- InputTable
- Specifies the name of the table or view that contains the training documents.
- ModelTable
- Specifies the name for the model table that the function creates in the database. This table must not already exist.
- OutputTable
- [Optional] Specifies the name of the output table that contains the topic distribution of each document in the input table, which the function creates in the database. This table must not already exist. If you omit this argument, the function does not generate this table.
- TopicNum
- Specifies the number of topics for all the documents in the input table, an INTEGER value in the range [2, 1000].
- Alpha
- [Optional] Specifies a hyperparameter of the model, the prior smooth parameter for the topic distribution over documents. As alpha decreases, fewer topics are associated with each document. Default: 0.1.
- Eta
- [Optional] Specifies a hyperparameter of the model, the prior smooth parameter for the word distribution over topics. As eta decreases, fewer words are associated with each topic. Default: 0.1.
- DocIDColumn
- Specifies the name of the input column that contains the document identifiers.
- WordColumn
- Specifies the name of the input column that contains the words (one word in each row).
- CountColumn
- [Optional] Specifies the name of the input column that contains the count of the corresponding word in the row, a positive value. Default behavior: The count of each word is 1.
- MaxIterate
- [Optional] Specifies the maximum number of iterations to perform if the model does not converge, a positive INTEGER value. Default: 50.
- ConvergenceDelta
- [Optional] Specifies the convergence delta of log perplexity, a NUMERIC value in the range [0.0, 1.0]. Default: 1e-4.
- Seed
- [Optional] Specifies the seed with which to initialize the model, a LONG value. Given the same seed, cluster configuration, and input table, the function generates the same model. Default behavior: The function initializes the model randomly.
- OutputTopicNum
- [Optional] Ignored unless OutputTable is specified. Specifies the number of top-weighted topics and their weights to include in the output table for each training document.
- 'all' (Default): All topics and their weights.

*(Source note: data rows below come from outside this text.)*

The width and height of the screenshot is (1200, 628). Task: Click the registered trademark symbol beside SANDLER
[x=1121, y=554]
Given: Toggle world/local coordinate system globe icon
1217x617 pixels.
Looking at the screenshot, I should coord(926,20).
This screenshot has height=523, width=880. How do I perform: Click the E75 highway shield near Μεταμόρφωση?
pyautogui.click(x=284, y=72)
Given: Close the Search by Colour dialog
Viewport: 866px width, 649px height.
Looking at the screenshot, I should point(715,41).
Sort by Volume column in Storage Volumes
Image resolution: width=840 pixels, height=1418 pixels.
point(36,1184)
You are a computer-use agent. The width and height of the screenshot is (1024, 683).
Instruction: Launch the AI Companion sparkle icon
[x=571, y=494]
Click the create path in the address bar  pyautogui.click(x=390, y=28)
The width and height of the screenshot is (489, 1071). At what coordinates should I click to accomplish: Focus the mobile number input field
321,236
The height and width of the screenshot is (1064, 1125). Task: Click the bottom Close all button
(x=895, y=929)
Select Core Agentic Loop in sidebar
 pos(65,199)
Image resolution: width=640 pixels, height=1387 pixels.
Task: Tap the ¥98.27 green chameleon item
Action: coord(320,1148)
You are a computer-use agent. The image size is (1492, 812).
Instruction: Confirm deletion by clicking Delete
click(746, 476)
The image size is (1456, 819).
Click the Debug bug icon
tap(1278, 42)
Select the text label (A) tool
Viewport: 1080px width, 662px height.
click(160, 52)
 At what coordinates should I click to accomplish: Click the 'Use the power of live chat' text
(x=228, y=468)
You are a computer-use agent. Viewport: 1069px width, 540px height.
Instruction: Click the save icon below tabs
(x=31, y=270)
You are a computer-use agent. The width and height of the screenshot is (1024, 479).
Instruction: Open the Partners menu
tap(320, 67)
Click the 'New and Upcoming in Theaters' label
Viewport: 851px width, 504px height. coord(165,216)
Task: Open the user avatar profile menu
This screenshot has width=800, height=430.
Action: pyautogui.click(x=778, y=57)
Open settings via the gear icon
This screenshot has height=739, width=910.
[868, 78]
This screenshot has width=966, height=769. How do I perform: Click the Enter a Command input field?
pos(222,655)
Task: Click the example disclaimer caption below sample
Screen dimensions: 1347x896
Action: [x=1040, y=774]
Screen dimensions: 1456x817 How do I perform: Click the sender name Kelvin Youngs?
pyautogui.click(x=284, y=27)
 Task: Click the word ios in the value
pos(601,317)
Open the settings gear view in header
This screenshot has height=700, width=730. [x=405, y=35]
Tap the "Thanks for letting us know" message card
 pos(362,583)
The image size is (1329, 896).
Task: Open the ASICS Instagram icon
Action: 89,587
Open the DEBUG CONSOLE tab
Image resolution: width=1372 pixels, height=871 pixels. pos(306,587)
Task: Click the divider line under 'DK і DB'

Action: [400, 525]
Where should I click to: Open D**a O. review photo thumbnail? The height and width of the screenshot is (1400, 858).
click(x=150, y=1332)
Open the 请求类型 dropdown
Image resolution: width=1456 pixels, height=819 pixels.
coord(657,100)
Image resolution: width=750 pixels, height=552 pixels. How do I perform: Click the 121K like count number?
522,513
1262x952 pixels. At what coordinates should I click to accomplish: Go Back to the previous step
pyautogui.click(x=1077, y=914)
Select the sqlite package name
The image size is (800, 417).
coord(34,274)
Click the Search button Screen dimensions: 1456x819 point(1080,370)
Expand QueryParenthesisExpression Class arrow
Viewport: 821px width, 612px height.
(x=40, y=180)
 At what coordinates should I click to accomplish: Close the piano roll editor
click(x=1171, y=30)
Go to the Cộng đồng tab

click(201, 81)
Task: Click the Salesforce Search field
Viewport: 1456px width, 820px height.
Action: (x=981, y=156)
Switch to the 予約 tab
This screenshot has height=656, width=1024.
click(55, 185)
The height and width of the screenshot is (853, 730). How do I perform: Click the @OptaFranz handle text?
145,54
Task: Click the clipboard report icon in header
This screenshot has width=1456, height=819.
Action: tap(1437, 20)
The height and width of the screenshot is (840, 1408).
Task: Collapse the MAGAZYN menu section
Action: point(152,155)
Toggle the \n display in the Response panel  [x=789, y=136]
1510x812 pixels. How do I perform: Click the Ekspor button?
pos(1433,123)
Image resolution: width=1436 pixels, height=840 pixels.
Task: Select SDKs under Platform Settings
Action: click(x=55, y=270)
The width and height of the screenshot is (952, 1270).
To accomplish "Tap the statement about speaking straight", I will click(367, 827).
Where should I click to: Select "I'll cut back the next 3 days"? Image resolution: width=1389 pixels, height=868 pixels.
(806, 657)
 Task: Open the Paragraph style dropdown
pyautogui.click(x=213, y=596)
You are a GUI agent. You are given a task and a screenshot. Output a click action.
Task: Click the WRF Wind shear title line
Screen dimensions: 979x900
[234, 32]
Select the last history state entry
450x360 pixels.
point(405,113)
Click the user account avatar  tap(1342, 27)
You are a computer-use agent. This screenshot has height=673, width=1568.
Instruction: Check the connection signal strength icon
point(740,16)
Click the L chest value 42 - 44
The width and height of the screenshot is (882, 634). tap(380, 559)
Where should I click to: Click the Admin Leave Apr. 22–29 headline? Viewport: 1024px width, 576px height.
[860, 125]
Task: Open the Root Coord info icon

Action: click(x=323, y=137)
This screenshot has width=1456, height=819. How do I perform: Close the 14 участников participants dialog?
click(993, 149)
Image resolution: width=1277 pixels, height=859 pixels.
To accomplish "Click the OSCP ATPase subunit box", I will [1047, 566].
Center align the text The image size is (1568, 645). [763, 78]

- num_topics: Positive integer.
- OutputTopicWordNum
- [Optional] Ignored unless OutputTable is specified. Specifies the number of top topic words and their topic identifiers to include in the output table for each training document.
- 'none' (Default): No topic words or identifiers.
- 'all': All topic words and their identifiers.
- num_topic_words: Positive integer.
Seed settings and cluster configurations affect function results.